Roger Lowenstein is lucky we don't have class warfare in this country because, if we did, a front would surely be opened up against him. His review of Jacob Hacker's The Great Risk Shift in this weekend's NY Times is one of the more appallingly myopic and -- in the old, populist sense -- elite documents I've had the displeasure of running into lately.
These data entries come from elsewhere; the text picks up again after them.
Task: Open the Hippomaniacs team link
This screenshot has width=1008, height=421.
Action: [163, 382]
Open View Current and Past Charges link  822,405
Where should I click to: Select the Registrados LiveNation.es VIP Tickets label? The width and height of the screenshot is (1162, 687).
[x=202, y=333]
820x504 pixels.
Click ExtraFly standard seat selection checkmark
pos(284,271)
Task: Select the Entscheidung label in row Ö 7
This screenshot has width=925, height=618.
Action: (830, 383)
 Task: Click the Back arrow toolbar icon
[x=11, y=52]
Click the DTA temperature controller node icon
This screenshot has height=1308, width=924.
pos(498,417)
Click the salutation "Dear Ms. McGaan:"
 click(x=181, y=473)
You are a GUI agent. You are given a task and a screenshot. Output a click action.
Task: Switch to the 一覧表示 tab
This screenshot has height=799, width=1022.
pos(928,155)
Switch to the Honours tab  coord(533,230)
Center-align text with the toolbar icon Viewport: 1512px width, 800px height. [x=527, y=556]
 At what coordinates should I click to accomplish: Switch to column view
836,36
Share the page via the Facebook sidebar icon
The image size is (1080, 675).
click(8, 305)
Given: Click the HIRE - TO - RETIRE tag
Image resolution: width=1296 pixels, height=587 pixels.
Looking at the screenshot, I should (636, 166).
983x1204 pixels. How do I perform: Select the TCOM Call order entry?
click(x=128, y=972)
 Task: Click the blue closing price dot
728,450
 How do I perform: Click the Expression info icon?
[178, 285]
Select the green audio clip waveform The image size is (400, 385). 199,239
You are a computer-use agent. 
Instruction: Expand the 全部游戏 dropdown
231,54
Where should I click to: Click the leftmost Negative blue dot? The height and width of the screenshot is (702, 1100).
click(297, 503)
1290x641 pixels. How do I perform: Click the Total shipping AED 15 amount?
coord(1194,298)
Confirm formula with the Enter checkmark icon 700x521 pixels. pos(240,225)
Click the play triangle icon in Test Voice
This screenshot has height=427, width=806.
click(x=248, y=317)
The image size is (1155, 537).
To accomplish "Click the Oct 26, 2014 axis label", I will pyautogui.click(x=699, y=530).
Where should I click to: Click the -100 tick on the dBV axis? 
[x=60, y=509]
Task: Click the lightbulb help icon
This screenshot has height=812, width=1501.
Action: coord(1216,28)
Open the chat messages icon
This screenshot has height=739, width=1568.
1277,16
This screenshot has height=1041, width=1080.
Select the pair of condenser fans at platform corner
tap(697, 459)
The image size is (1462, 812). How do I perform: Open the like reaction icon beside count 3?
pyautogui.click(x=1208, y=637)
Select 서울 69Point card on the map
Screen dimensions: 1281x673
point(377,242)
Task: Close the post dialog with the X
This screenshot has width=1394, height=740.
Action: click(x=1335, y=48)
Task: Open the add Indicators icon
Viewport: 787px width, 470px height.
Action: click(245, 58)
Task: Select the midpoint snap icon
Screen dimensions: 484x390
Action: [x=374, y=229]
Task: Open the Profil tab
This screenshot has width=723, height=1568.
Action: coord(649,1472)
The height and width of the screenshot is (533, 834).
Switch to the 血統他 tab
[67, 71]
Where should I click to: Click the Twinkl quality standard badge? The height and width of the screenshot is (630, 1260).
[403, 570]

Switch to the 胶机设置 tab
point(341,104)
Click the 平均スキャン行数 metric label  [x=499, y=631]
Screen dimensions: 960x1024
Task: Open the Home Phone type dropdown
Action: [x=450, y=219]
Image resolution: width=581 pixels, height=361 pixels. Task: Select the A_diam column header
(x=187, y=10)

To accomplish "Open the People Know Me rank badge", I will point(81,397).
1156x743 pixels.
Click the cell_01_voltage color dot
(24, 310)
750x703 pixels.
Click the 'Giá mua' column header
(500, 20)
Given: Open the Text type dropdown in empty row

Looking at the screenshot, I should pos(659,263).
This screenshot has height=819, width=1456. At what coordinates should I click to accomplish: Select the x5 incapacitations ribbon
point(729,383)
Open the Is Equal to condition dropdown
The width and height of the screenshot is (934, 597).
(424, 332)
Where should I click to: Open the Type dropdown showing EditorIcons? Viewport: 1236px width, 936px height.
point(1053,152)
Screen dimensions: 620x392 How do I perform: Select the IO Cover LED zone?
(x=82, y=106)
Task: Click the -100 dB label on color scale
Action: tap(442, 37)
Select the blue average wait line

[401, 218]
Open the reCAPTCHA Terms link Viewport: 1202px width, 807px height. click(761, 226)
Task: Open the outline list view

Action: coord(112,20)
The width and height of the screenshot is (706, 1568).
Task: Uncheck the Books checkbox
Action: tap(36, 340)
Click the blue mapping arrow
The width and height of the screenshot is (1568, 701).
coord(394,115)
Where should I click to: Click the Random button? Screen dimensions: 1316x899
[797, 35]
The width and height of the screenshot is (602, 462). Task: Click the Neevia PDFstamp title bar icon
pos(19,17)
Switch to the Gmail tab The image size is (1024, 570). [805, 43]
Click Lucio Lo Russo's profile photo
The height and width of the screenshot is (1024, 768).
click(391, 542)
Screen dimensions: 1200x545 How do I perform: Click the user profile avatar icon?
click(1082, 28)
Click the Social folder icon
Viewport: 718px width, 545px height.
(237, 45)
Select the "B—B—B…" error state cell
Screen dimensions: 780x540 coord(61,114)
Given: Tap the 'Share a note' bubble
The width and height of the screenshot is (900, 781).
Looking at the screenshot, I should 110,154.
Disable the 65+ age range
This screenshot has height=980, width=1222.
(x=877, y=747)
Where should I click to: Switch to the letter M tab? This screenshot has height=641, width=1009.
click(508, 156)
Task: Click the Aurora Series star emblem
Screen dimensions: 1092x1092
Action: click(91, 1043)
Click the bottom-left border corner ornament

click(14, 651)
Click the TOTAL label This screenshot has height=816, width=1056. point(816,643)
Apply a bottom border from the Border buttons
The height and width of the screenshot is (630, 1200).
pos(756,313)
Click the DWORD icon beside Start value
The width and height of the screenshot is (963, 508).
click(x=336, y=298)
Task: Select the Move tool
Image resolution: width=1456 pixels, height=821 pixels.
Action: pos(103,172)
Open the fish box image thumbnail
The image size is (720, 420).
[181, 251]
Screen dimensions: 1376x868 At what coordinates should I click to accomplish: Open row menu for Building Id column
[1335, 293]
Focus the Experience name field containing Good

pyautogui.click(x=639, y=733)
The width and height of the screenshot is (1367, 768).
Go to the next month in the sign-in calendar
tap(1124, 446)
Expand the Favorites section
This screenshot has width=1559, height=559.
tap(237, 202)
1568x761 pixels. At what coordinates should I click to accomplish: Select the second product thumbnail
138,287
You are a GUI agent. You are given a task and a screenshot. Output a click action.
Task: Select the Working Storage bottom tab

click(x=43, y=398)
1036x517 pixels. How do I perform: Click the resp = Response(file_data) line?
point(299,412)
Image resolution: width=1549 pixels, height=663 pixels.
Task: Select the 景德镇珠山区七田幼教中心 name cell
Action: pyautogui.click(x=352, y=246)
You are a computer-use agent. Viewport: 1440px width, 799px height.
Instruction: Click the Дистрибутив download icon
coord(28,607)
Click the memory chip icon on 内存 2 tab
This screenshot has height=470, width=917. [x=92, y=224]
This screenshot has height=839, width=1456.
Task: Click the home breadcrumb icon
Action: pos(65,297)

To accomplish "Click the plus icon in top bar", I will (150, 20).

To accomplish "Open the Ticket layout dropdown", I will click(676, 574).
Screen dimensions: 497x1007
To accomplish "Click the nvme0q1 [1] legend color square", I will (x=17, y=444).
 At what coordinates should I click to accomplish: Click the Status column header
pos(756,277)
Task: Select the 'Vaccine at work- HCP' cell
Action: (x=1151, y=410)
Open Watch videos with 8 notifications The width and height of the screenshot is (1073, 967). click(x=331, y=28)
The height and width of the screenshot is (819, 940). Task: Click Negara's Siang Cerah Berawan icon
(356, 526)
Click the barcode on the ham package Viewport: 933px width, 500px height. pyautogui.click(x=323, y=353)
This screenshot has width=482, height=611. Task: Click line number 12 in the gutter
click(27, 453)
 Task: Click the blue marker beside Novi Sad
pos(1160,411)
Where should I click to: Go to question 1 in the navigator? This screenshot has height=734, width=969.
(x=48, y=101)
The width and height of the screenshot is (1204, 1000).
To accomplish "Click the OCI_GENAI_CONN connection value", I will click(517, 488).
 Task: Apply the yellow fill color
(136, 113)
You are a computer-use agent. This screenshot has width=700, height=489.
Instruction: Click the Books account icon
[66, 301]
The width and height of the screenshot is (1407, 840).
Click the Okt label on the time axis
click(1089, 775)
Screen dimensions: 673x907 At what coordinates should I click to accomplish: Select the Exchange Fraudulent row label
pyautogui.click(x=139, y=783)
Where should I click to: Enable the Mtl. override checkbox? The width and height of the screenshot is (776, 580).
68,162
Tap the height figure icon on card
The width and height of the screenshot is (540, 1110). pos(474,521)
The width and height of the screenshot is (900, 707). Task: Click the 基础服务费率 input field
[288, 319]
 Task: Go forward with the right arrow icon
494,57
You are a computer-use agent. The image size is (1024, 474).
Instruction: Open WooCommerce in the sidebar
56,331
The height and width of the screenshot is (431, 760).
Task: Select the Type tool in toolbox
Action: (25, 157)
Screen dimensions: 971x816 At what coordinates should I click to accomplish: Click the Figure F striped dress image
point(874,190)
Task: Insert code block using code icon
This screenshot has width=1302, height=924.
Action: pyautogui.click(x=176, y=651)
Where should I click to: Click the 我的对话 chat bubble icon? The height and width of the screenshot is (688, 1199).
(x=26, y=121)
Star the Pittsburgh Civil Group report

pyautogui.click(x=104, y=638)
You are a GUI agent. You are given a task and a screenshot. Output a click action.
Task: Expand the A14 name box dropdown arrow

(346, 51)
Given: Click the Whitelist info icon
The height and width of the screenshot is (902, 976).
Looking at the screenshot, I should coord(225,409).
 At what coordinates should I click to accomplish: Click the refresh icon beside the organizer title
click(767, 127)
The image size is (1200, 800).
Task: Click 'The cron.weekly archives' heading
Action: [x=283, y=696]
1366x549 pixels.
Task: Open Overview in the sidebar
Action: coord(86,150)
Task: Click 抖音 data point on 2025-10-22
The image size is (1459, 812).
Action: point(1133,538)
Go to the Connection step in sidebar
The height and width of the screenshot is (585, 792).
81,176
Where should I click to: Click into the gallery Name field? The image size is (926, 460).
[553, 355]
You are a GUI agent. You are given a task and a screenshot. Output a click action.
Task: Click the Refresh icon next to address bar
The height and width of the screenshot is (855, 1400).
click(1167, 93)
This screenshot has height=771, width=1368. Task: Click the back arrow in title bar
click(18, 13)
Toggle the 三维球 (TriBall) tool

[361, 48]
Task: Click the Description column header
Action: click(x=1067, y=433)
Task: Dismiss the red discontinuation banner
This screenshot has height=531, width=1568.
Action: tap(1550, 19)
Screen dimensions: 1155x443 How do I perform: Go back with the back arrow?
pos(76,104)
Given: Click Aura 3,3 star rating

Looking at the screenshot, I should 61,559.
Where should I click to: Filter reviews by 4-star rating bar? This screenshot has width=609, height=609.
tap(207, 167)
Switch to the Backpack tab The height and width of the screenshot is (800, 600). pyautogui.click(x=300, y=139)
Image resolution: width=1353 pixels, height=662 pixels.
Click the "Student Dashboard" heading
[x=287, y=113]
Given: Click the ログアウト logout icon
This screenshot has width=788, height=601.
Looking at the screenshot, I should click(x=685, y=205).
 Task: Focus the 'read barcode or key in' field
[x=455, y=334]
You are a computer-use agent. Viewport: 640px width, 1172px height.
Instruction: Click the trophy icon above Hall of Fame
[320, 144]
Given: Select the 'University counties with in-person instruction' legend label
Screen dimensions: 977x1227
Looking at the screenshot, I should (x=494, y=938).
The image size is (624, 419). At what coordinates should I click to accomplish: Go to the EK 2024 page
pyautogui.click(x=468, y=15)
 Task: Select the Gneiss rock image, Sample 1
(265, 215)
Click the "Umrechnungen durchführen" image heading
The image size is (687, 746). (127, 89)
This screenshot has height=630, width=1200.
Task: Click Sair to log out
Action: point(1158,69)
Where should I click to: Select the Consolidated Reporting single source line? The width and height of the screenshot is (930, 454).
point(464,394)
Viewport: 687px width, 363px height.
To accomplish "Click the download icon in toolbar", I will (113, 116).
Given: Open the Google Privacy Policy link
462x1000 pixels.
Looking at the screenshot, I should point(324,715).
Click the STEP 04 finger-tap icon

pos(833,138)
"To buttress [Hacker's] point," Lowenstein writes, "the author trots out a familiar-seeming list — of people who burned through their savings to finance a medical expense, or who retired only to see their corporate pension plan go bust, or who lost a job that was once secure. But as predictable and, at times, whiny as his examples seem, Mr. Hacker does make a contribution to our understanding." I wonder how predictable and whiny such examples seem to the millions of Americans who watch a loved one die from cancer because they couldn't afford to take them to the doctor for early screening, or to Jim Horner, who lost his $900,000 of accumulated pension savings from twenty years of work when Worldcom went bust. I'm sure he'd be comforted to know that the past few years have been "very good years as measured by the Dow Jones industrial average." First against the wall, man, first against the wall.
More substantively, Lowenstein appears to have either not read the book or not understood it. There are perfectly good critiques to make of Hacker -- I'll be making one later this week in a forum we're doing -- but Lowenstein's charge that Hacker doesn't realize we're in a globalizing age,is both directly contradicted by the book and totally inane. Structural though some of the trends may be, nothing about them forces an increase in risk: Western Europe and Canada haven't let globalization deprive their citizens of health coverage, secure retirements, unions, or paid family leave. They've done what governments are supposed to do, surveyed the landscape, and legislated so as to protect their citizens from destabilizing forces.
The remarkably cycle that Hacker is pointing out is that, in an age when structural economic trends are pushing risk and insecurity onto individuals, Republicans have hastened the transfer, trying to push even more risk onto individuals through HSAs and privatization. Hacker, in contrast, is calling for some (so-to-speak) countercyclical policy-making that responds to rising risk with policies designed to combat it. Whiny and predictable, I know, but important nonetheless.